ACTIVITY:
When a line of the entries contains the word "will", report that line.

+ + + +

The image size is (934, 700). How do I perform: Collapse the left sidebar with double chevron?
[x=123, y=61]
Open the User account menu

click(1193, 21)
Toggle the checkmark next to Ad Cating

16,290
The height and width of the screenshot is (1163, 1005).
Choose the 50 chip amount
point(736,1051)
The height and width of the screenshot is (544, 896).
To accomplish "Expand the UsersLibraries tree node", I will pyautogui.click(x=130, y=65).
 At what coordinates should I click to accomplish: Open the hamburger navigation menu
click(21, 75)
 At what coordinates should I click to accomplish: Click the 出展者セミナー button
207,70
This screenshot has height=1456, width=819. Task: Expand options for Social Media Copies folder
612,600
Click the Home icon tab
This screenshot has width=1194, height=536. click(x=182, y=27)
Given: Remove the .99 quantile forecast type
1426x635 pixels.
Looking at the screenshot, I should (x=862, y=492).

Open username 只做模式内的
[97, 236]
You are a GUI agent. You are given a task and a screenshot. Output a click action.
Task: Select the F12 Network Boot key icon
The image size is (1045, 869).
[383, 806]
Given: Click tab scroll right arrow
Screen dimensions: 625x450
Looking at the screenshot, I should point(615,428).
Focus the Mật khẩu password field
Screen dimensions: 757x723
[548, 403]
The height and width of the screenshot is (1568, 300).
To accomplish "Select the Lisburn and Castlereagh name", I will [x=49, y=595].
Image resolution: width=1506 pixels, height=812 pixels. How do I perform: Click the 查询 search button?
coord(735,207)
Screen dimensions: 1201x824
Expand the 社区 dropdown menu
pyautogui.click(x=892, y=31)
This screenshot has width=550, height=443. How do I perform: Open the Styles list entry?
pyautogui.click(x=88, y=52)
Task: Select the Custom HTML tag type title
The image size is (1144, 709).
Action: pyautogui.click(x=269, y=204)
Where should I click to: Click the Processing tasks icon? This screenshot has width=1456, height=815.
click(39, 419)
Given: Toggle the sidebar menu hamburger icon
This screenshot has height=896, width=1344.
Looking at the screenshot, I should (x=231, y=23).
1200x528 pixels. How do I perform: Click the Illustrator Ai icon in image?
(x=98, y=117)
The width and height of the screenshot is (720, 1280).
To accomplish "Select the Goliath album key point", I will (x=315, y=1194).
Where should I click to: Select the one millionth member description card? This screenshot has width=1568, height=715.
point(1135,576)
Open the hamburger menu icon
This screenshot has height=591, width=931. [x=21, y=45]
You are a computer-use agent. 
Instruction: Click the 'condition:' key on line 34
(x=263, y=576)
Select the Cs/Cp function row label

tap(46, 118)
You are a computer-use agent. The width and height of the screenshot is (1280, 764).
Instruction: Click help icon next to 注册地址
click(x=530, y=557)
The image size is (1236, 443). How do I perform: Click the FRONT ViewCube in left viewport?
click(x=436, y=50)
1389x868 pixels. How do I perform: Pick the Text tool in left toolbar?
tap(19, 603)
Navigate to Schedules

+ + + +

EXERCISE ANSWER:
To accomplish "Expand the UsersLibraries tree node", I will pyautogui.click(x=130, y=65).
To accomplish "Select the Lisburn and Castlereagh name", I will [x=49, y=595].
To accomplish "Select the Goliath album key point", I will (x=315, y=1194).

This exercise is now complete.